__Written task A__.
Retype the records from the line with "What do you" to the line with "center [1609, 758].", leaving out the pictures.

_ _ _ _

Carvertise and Azira today announced a partnership that enables destination marketing organizations to measure how rideshare vehicle advertising influences real-world travel behavior, connecting physical ad exposure to verified visitation data for the first time within a single tourism media solution.

Azira, the Pasadena-based location intelligence company, today announced a strategic partnership with Carvertise, a Wilmington, Delaware-based rideshare advertising firm, that will allow destination marketing organizations - commonly referred to as DMOs - to tie out-of-home advertising campaigns directly to verified destination visits. The announcement, made June 2, 2026, is the first publicly confirmed integration between a rideshare advertising platform and a location intelligence attribution stack explicitly designed for the tourism sector.

The arrangement addresses a measurement gap that has persisted in the out-of-home advertising sector for years. While digital channels offer click-through rates, conversion pixels, and post-click attribution windows, most physical media campaigns have historically generated only estimated impression figures and brand lift surveys. There has been no standardized mechanism to answer a question fundamental to DMO budget committees: did the people who saw our vehicle wrap actually visit?

How the attribution pipeline works

According to Carvertise, the company operates a nationwide fleet of branded vehicles driven by Uber, Lyft, and delivery platform drivers. Campaigns place wrapped or partially branded vehicles within what the company describes as key feeder markets - geographic areas from which a significant share of visitors to any given destination originate. Airports, downtown corridors, entertainment districts, and event environments are the primary deployment zones.

The technical integration with Azira adds a post-exposure measurement layer. According to Azira, its platform is built on a consent-driven data infrastructure processing trillions of global location signals. The system applies patented machine learning models to identify whether mobile devices that were in proximity to the campaign vehicles later appeared at the advertised destination. This methodology produces what both companies describe as verified visitation figures - a count of consumers who can be attributed to the campaign with statistical confidence.

Azira holds more than 15 active patents related to its location processing technology and operates offices in Pasadena, Paris, Bangalore, and Sydney in addition to its headquarters. Its platform covers consumer behavior at more than 70 million locations across 44 countries, though the Carvertise integration applies its capabilities specifically to the United States tourism market.

The signal chain runs broadly as follows: Carvertise vehicles circulate in a target feeder market, generating real-world exposure events. Azira's infrastructure processes mobile location data from users in that same area, tagging a population of devices as campaign-exposed. When those devices later register activity in the destination geography, the platform counts those as attributed visits and aggregates them into campaign performance reports. The result is a visitation liftfigure that DMOs can present alongside traditional media metrics.

The Fort Worth case

According to the joint announcement, a campaign for Visit Fort Worth - the official destination marketing organization for Fort Worth, Texas - demonstrates the method at scale. Carvertise deployed branded vehicles throughout the Kansas City market, targeting audiences in a major feeder city for Fort Worth tourism. The campaign goal was to increase destination awareness among Kansas City residents and drive cross-state travel.

_ _ _ _

__Written task B__.
In the passage about the Carvertise and Azira partnership, rewrite the part from "The Fort Worth" to "drive cross-state travel." with "Kansas City" changed to "Omaha".

__Record extracts__.

_ _ _ _

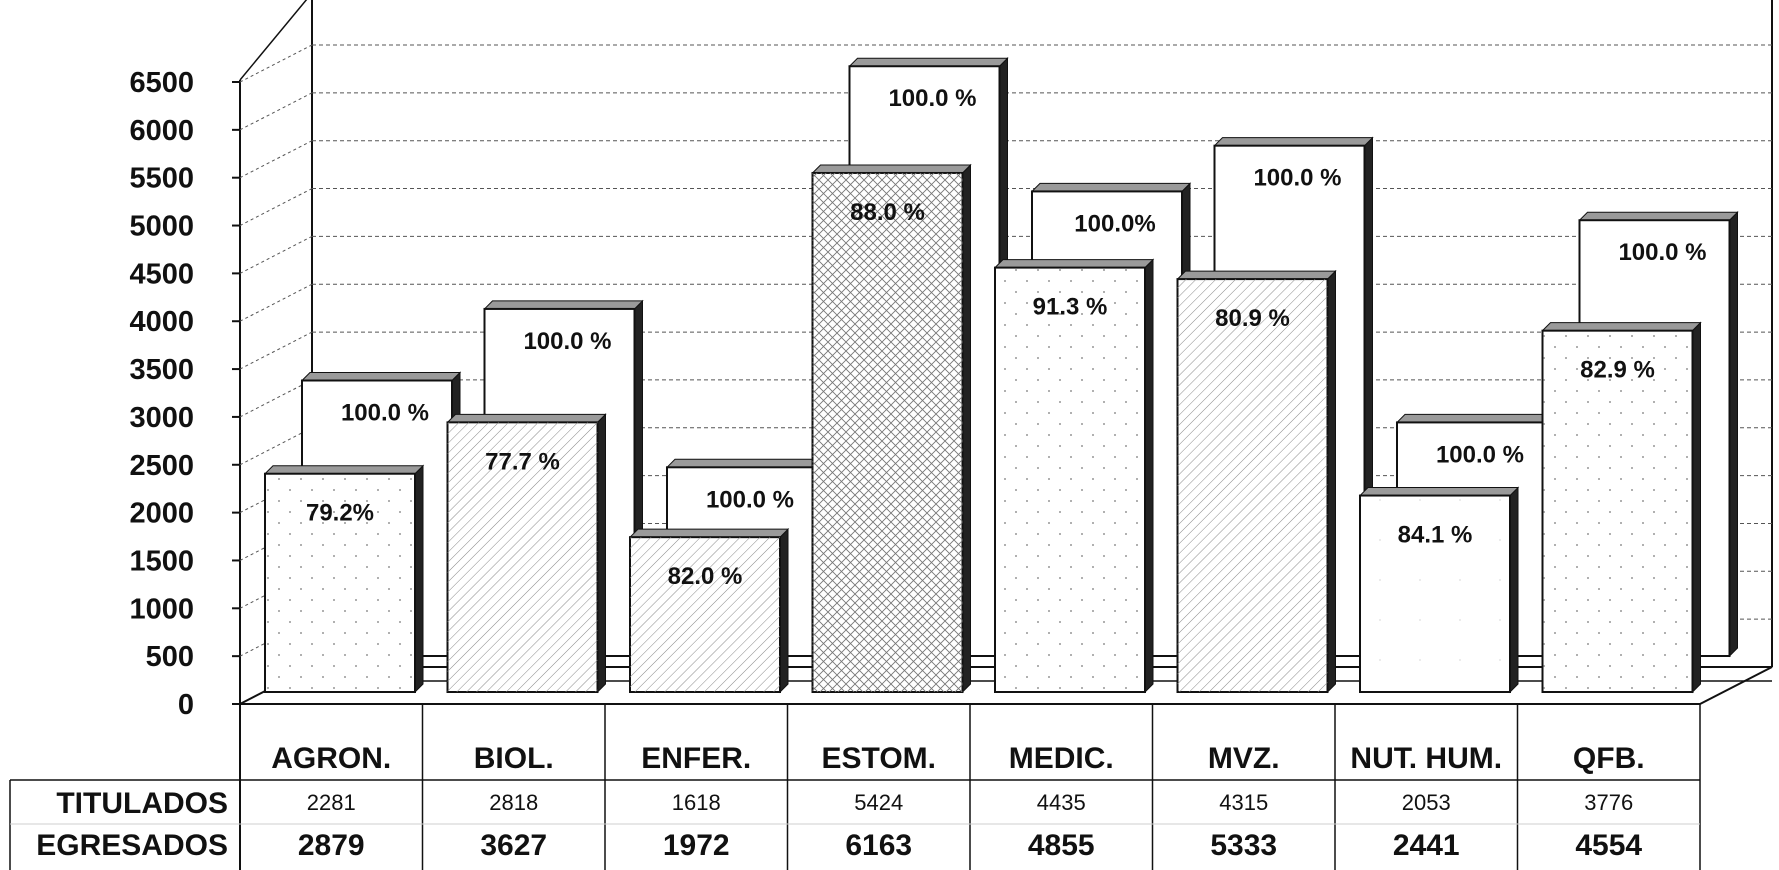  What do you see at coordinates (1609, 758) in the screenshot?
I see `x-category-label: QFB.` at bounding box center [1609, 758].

_ _ _ _

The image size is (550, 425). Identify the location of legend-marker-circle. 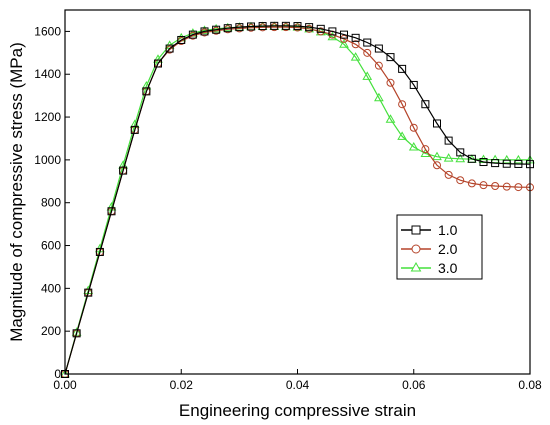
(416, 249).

_ _ _ _

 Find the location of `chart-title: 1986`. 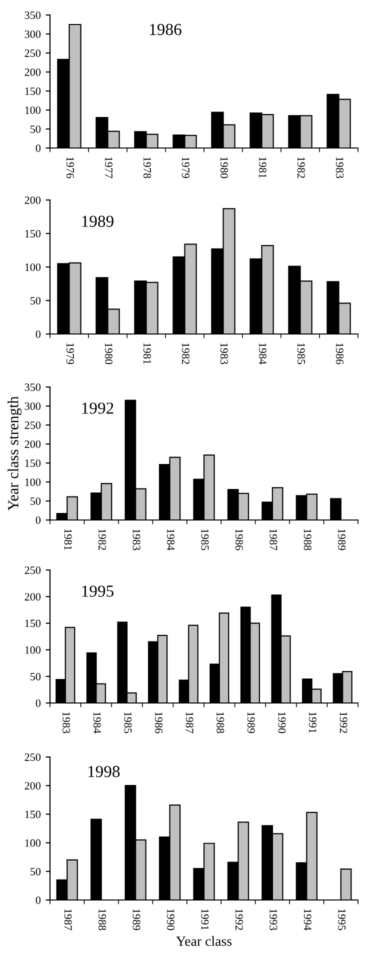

_ _ _ _

__Worked solution A__.
  What do you see at coordinates (1609, 758) in the screenshot?
I see `x-category-label: QFB.` at bounding box center [1609, 758].

__Worked solution B__.
The Fort Worth case

According to the joint announcement, a campaign for Visit Fort Worth - the official destination marketing organization for Fort Worth, Texas - demonstrates the method at scale. Carvertise deployed branded vehicles throughout the Omaha market, targeting audiences in a major feeder city for Fort Worth tourism. The campaign goal was to increase destination awareness among Omaha residents and drive cross-state travel.